=== DATA SUPPLIED ===

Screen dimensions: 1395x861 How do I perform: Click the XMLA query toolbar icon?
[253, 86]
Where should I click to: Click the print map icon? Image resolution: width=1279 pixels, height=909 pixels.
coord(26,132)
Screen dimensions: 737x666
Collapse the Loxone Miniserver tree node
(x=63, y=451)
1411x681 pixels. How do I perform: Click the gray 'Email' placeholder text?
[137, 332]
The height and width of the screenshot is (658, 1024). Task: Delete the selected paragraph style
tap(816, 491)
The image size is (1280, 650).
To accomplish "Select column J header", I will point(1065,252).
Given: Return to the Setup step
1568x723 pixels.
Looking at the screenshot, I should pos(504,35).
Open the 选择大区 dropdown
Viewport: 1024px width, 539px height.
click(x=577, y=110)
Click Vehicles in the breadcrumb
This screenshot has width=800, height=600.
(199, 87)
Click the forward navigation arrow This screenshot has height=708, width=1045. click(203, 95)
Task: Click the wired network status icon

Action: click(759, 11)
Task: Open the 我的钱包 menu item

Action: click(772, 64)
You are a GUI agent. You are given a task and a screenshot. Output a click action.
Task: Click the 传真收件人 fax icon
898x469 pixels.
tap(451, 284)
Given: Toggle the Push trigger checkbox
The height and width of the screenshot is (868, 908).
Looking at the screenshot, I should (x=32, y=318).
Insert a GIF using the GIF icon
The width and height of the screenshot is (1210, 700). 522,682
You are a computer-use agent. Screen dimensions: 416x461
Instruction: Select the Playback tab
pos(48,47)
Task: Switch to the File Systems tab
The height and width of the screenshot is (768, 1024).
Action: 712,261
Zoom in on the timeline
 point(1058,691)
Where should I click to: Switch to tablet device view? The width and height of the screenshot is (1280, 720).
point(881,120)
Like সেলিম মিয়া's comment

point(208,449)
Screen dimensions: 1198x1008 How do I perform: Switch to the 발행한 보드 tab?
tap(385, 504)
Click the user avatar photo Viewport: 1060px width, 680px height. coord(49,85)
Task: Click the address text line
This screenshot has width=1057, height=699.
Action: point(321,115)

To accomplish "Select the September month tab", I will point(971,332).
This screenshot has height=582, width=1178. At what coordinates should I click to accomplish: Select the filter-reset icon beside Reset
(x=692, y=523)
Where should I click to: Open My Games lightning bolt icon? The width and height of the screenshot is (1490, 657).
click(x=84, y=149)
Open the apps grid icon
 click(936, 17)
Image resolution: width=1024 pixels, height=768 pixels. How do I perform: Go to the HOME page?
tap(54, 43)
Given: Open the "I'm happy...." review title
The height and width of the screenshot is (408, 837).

===

__PROBLEM TO WORK ON__:
The lines that contain the word "agent" are wanted; copy each of them from the records.

__RESPONSE BOX__:
You are a GUI agent. You are given a task and a screenshot. Output a click action.
You are a computer-use agent. Screen dimensions: 416x461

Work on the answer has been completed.